→ **To-do item**:
In every one of the records below, substitute "Determine where a specific element is" for each occurrence of "Find the location of a particular element", leaving all other text unchanged.

[Saved data entries]
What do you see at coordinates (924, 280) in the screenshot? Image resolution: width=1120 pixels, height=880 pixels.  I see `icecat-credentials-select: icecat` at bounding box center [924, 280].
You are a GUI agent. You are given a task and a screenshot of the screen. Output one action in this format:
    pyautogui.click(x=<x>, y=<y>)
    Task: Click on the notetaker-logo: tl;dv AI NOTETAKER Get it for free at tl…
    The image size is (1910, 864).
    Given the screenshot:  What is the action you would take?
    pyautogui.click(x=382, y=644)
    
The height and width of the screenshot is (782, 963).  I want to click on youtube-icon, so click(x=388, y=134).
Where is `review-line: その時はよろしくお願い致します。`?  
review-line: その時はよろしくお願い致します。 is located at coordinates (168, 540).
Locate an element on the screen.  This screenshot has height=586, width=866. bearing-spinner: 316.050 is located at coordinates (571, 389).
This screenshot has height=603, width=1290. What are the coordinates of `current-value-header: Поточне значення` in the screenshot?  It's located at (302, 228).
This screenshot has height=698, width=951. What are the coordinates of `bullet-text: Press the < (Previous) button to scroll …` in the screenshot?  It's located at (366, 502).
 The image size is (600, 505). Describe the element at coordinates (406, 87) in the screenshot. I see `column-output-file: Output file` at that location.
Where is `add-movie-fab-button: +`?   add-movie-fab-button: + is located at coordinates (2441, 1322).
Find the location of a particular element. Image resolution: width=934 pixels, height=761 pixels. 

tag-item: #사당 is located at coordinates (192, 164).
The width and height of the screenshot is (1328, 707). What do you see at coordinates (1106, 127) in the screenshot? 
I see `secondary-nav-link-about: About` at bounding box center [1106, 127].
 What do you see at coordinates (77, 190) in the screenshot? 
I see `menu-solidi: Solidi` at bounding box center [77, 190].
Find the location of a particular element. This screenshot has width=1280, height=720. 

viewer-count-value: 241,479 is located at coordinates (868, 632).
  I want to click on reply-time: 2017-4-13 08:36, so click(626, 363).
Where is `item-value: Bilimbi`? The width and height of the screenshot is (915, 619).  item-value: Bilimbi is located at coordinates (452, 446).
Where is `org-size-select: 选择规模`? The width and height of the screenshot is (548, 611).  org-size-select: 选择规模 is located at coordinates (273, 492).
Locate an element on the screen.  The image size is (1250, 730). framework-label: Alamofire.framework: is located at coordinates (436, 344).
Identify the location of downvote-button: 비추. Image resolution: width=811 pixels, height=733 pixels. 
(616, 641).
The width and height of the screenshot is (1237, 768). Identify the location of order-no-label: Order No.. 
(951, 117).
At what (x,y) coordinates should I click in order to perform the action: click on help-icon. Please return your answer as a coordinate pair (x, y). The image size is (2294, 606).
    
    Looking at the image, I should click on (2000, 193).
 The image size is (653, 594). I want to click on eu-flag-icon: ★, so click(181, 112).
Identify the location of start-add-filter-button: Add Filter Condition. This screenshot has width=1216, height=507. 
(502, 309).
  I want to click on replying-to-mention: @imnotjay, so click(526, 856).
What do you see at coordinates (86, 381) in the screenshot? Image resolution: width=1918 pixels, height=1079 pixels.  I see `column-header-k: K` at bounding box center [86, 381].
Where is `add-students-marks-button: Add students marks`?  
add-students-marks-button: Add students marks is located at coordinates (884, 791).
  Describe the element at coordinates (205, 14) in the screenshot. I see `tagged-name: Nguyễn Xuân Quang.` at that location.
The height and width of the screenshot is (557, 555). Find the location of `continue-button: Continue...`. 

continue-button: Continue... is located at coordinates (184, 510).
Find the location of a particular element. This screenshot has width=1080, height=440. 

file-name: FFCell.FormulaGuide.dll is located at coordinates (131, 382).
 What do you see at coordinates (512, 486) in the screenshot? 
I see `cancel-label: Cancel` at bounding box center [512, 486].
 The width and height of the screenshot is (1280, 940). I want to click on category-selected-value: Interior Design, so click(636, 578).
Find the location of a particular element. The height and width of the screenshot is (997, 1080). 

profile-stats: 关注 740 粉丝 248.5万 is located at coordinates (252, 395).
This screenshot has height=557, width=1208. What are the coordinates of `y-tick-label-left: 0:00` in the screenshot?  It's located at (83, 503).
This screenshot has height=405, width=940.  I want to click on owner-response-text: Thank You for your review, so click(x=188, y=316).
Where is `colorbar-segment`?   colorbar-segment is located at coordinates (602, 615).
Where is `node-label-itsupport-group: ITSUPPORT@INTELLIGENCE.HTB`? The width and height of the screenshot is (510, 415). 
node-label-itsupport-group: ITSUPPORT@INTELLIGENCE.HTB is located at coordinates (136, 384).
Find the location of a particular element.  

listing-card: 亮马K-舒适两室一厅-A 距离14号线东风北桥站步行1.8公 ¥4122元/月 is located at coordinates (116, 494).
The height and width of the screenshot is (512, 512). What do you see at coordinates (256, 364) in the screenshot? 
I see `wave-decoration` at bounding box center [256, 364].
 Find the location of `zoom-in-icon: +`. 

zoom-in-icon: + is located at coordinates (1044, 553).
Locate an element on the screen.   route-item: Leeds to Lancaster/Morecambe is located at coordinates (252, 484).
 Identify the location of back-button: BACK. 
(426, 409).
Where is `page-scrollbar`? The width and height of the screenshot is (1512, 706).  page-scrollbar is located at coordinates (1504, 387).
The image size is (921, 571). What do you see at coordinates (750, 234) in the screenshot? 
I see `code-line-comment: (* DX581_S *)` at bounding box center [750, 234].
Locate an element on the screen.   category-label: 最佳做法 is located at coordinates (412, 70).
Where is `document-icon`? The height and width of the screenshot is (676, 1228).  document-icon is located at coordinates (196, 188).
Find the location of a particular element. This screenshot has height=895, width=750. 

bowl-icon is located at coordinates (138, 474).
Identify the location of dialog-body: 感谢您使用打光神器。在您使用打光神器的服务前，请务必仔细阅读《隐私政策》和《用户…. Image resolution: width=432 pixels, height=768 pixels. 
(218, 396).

→ **Exercise result**:
What do you see at coordinates (924, 280) in the screenshot? Image resolution: width=1120 pixels, height=880 pixels.  I see `icecat-credentials-select: icecat` at bounding box center [924, 280].
You are a GUI agent. You are given a task and a screenshot of the screen. Output one action in this format:
    pyautogui.click(x=<x>, y=<y>)
    Task: Click on the notetaker-logo: tl;dv AI NOTETAKER Get it for free at tl…
    The image size is (1910, 864).
    Given the screenshot:  What is the action you would take?
    pyautogui.click(x=382, y=644)
    
The height and width of the screenshot is (782, 963).  I want to click on youtube-icon, so click(x=388, y=134).
Where is `review-line: その時はよろしくお願い致します。`?  
review-line: その時はよろしくお願い致します。 is located at coordinates (168, 540).
Locate an element on the screen.  This screenshot has height=586, width=866. bearing-spinner: 316.050 is located at coordinates (571, 389).
This screenshot has height=603, width=1290. What are the coordinates of `current-value-header: Поточне значення` in the screenshot?  It's located at (302, 228).
This screenshot has height=698, width=951. What are the coordinates of `bullet-text: Press the < (Previous) button to scroll …` in the screenshot?  It's located at (366, 502).
 The image size is (600, 505). Describe the element at coordinates (406, 87) in the screenshot. I see `column-output-file: Output file` at that location.
Where is `add-movie-fab-button: +`?   add-movie-fab-button: + is located at coordinates (2441, 1322).
Determine where a specific element is. Image resolution: width=934 pixels, height=761 pixels. 

tag-item: #사당 is located at coordinates (192, 164).
The width and height of the screenshot is (1328, 707). What do you see at coordinates (1106, 127) in the screenshot? 
I see `secondary-nav-link-about: About` at bounding box center [1106, 127].
 What do you see at coordinates (77, 190) in the screenshot? 
I see `menu-solidi: Solidi` at bounding box center [77, 190].
Determine where a specific element is. This screenshot has width=1280, height=720. 

viewer-count-value: 241,479 is located at coordinates (868, 632).
  I want to click on reply-time: 2017-4-13 08:36, so click(626, 363).
Where is `item-value: Bilimbi`? The width and height of the screenshot is (915, 619).  item-value: Bilimbi is located at coordinates (452, 446).
Where is `org-size-select: 选择规模`? The width and height of the screenshot is (548, 611).  org-size-select: 选择规模 is located at coordinates (273, 492).
Locate an element on the screen.  The image size is (1250, 730). framework-label: Alamofire.framework: is located at coordinates (436, 344).
Identify the location of downvote-button: 비추. Image resolution: width=811 pixels, height=733 pixels. 
(616, 641).
The width and height of the screenshot is (1237, 768). Identify the location of order-no-label: Order No.. 
(951, 117).
At what (x,y) coordinates should I click in order to perform the action: click on help-icon. Please return your answer as a coordinate pair (x, y). The image size is (2294, 606).
    
    Looking at the image, I should click on (2000, 193).
 The image size is (653, 594). I want to click on eu-flag-icon: ★, so click(181, 112).
Identify the location of start-add-filter-button: Add Filter Condition. This screenshot has width=1216, height=507. 
(502, 309).
  I want to click on replying-to-mention: @imnotjay, so click(526, 856).
What do you see at coordinates (86, 381) in the screenshot? Image resolution: width=1918 pixels, height=1079 pixels.  I see `column-header-k: K` at bounding box center [86, 381].
Where is `add-students-marks-button: Add students marks`?  
add-students-marks-button: Add students marks is located at coordinates (884, 791).
  Describe the element at coordinates (205, 14) in the screenshot. I see `tagged-name: Nguyễn Xuân Quang.` at that location.
The height and width of the screenshot is (557, 555). Find the location of `continue-button: Continue...`. 

continue-button: Continue... is located at coordinates (184, 510).
Determine where a specific element is. This screenshot has width=1080, height=440. 

file-name: FFCell.FormulaGuide.dll is located at coordinates (131, 382).
 What do you see at coordinates (512, 486) in the screenshot? 
I see `cancel-label: Cancel` at bounding box center [512, 486].
 The width and height of the screenshot is (1280, 940). I want to click on category-selected-value: Interior Design, so click(636, 578).
Determine where a specific element is. The height and width of the screenshot is (997, 1080). 

profile-stats: 关注 740 粉丝 248.5万 is located at coordinates (252, 395).
This screenshot has height=557, width=1208. What are the coordinates of `y-tick-label-left: 0:00` in the screenshot?  It's located at (83, 503).
This screenshot has height=405, width=940.  I want to click on owner-response-text: Thank You for your review, so click(x=188, y=316).
Where is `colorbar-segment`?   colorbar-segment is located at coordinates (602, 615).
Where is `node-label-itsupport-group: ITSUPPORT@INTELLIGENCE.HTB`? The width and height of the screenshot is (510, 415). 
node-label-itsupport-group: ITSUPPORT@INTELLIGENCE.HTB is located at coordinates (136, 384).
Determine where a specific element is.  

listing-card: 亮马K-舒适两室一厅-A 距离14号线东风北桥站步行1.8公 ¥4122元/月 is located at coordinates (116, 494).
The height and width of the screenshot is (512, 512). What do you see at coordinates (256, 364) in the screenshot? 
I see `wave-decoration` at bounding box center [256, 364].
 Find the location of `zoom-in-icon: +`. 

zoom-in-icon: + is located at coordinates (1044, 553).
Locate an element on the screen.   route-item: Leeds to Lancaster/Morecambe is located at coordinates (252, 484).
 Identify the location of back-button: BACK. 
(426, 409).
Where is `page-scrollbar`? The width and height of the screenshot is (1512, 706).  page-scrollbar is located at coordinates (1504, 387).
The image size is (921, 571). What do you see at coordinates (750, 234) in the screenshot? 
I see `code-line-comment: (* DX581_S *)` at bounding box center [750, 234].
Locate an element on the screen.   category-label: 最佳做法 is located at coordinates (412, 70).
Where is `document-icon`? The height and width of the screenshot is (676, 1228).  document-icon is located at coordinates (196, 188).
Determine where a specific element is. This screenshot has height=895, width=750. 

bowl-icon is located at coordinates (138, 474).
Identify the location of dialog-body: 感谢您使用打光神器。在您使用打光神器的服务前，请务必仔细阅读《隐私政策》和《用户…. Image resolution: width=432 pixels, height=768 pixels. 
(218, 396).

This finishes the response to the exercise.